At some point, it becomes exhausting and people settle for activity in place of relationship because it seems to be expected of them.
The point of this post is to look at why we fill up the schedules and work people to the point of exhaustion and the talk about what to do about it. We add programs and ministries because we think we must. As a result, we fall into the trap of busyness. I can think of five reasons why churches fall into this trap:
- Expectations of People coming from other churches– They have expectations of what it means to “do church.” They evaluate a new church based on whether or not their favorite ministry is done at that church. If enough people express this expectation, then the leadership may feel pressured into providing that ministry.
- The church program du jour– Church strategists tell us that this or that program will draw in the un-churched and will promote growth. The experts sometimes promote programs intended to attract a different demographic than currently attends. Remember the fad of adding a “contemporary” worship service to attract or keep a younger demographic?
- Desire to be or appear spiritual– If I am doing spiritual things, it means that I am spiritual doesn’t it? We can fool ourselves into thinking that we are indispensible to God’s program and work ourselves to death trying to accomplish what God can do by simply speaking it into existence.
- The need to be needed– Similar to #3, we can fall into the trap of needing to be needed which results in the desire to be available 24/7 to do anything that needs to be done, regardless of calling or gifting.
- Lack of a clear vision to God’s calling – Without a clear vision of what God is calling me to do, I am subject to being pulled in many directions, some of which God never intended for me to go.
Let’s be honest for a moment and face the fact that at one time or another each of us is drawn toward one of these traps. Expectations, tradition and a false sense of importance each has a strong pull. It does not require much thought to just do what you think is expected of you. I can easily do church activities because that is “how it is done” based in my prior church experience. This same thoughtlessness can happen in a group like a local church.
A wise man once said:
The man who knows how to do something will likely always have a job, but he will work from the man who knows why he should do it.
Strong leaders, who will be especially vital to lead the church through the 21st Century, need to resist these pulls to busyness. We need to ask the question of why we are doing the things we do. We need to seek God to determine if He thinks these things are necessary.
Jesus tells us in Matthew 28:19-20 that the mission of the church is to make disciples. This mission should be the “why” behind every activity of the church. Making disciples is a relational business.
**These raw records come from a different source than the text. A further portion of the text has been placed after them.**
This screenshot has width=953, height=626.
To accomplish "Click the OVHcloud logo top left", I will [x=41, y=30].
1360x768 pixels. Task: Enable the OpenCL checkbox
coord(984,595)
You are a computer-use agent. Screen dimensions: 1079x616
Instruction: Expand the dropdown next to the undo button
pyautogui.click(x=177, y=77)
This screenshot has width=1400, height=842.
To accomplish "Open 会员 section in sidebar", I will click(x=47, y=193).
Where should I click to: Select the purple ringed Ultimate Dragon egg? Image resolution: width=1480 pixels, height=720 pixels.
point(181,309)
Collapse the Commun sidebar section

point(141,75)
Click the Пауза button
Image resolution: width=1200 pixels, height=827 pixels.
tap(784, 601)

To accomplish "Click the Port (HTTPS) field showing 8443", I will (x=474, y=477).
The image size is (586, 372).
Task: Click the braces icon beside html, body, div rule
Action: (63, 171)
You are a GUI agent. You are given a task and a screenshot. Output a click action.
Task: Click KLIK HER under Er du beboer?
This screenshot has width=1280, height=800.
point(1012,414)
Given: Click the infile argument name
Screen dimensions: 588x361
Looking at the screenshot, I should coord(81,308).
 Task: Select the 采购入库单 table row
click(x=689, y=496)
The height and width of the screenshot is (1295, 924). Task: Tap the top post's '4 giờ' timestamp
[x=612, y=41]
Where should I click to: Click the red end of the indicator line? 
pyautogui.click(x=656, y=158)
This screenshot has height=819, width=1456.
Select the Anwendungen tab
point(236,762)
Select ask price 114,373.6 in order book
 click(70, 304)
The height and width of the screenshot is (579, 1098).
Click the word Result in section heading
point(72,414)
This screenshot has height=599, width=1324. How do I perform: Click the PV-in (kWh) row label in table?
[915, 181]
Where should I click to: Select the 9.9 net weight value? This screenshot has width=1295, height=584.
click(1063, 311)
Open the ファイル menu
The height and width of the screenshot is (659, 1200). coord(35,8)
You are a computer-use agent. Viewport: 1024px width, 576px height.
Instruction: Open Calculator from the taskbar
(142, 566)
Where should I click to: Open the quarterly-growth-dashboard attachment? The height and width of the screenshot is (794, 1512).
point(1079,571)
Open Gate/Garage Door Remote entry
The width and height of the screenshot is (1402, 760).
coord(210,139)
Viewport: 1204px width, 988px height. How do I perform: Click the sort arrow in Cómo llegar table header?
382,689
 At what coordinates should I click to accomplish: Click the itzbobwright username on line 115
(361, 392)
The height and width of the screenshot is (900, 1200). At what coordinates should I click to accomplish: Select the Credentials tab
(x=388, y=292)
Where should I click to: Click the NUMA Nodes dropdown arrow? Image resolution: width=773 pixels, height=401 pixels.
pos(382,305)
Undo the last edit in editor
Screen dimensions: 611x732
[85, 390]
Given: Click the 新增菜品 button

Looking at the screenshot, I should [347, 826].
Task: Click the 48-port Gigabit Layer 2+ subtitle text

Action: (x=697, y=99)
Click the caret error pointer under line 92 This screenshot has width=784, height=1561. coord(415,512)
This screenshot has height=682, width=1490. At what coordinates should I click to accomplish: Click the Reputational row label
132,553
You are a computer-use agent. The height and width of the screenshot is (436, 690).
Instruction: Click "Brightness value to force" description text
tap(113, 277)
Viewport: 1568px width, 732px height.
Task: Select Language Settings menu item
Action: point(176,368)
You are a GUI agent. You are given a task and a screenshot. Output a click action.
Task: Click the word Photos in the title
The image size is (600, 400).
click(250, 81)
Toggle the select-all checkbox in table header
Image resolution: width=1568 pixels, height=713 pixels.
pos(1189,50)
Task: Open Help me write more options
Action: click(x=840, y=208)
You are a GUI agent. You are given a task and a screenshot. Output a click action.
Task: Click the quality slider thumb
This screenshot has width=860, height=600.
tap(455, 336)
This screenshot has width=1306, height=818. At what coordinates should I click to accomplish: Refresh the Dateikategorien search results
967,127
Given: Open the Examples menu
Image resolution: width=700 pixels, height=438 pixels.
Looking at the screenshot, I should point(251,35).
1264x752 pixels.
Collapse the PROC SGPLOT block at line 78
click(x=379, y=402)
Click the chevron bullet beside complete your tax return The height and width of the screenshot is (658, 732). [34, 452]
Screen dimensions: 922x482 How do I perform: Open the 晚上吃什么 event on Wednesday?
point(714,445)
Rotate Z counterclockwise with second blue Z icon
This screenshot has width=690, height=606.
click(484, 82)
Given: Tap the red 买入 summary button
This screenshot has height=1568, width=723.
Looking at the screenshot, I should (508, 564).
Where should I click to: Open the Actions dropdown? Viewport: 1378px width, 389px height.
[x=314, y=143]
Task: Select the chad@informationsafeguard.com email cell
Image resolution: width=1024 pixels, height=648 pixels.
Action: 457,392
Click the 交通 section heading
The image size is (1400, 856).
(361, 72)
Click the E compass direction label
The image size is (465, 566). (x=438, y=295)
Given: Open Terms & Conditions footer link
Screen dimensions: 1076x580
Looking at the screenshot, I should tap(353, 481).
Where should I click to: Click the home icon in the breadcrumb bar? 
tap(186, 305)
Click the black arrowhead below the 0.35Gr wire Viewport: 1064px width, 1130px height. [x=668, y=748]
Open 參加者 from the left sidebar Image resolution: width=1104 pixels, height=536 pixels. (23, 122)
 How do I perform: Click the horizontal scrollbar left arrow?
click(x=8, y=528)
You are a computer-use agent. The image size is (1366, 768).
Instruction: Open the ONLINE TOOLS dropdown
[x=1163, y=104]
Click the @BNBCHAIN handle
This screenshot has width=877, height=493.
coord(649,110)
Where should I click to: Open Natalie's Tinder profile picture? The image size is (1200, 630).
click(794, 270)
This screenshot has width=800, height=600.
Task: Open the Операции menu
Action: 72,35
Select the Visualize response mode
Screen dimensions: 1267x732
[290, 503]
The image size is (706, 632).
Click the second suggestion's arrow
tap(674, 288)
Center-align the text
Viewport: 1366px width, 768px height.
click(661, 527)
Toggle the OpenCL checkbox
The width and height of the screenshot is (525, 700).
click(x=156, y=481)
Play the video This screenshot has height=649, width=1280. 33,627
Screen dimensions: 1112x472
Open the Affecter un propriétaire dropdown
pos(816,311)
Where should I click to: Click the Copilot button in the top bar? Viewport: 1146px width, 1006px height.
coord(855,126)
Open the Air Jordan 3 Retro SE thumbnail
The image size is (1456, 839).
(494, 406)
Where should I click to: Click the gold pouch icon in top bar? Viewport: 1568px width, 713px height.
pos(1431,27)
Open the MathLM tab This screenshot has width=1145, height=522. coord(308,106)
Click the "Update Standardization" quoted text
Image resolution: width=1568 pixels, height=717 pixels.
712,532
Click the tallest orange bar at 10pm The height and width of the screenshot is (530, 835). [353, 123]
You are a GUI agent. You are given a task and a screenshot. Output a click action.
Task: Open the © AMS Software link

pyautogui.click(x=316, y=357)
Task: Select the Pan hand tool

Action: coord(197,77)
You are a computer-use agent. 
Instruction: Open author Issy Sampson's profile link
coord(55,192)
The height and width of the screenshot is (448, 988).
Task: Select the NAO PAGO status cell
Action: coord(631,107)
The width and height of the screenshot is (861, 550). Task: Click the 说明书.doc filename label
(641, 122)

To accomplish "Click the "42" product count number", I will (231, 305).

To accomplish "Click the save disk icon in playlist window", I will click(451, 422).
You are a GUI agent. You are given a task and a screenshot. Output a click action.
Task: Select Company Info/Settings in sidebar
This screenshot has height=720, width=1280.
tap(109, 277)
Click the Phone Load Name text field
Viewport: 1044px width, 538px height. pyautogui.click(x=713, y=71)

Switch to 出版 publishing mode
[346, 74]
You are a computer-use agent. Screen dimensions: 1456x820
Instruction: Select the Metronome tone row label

The Apostle Paul repeatedly endorses the concept of imitation as the means of raising up disciples (see 1 Thess. 1:6, 1 Thess. 2:14, 2 Thess. 3:7-9, 1 Cor. 4:16, 1 Cor. 11:1, Eph. 5:1 and Phil. 3:17). Imitation implies repeated contact which implies relationship. We are called to be in fellowship and body life so that this imitation can take place.
If people in the church are experiencing burn-out; if some leave the church because they did not feel connected; if it is becoming increasingly hard to staff church ministries, then your church has a bad case of busyness caused by doing replacing relationship.
The fix for busyness is to step off the wheel and begin asking ourselves why we have each activity and asking God to show the real result. We need to have the discipline to drop the activities that are not producing healthy disciples. We need to do a gut check and be honest about how relational our church is and whether we are laying a foundation of love and fellowship on which the good work can be based.
We must be people oriented and not program oriented. Church programs were made for man, not man for the church programs.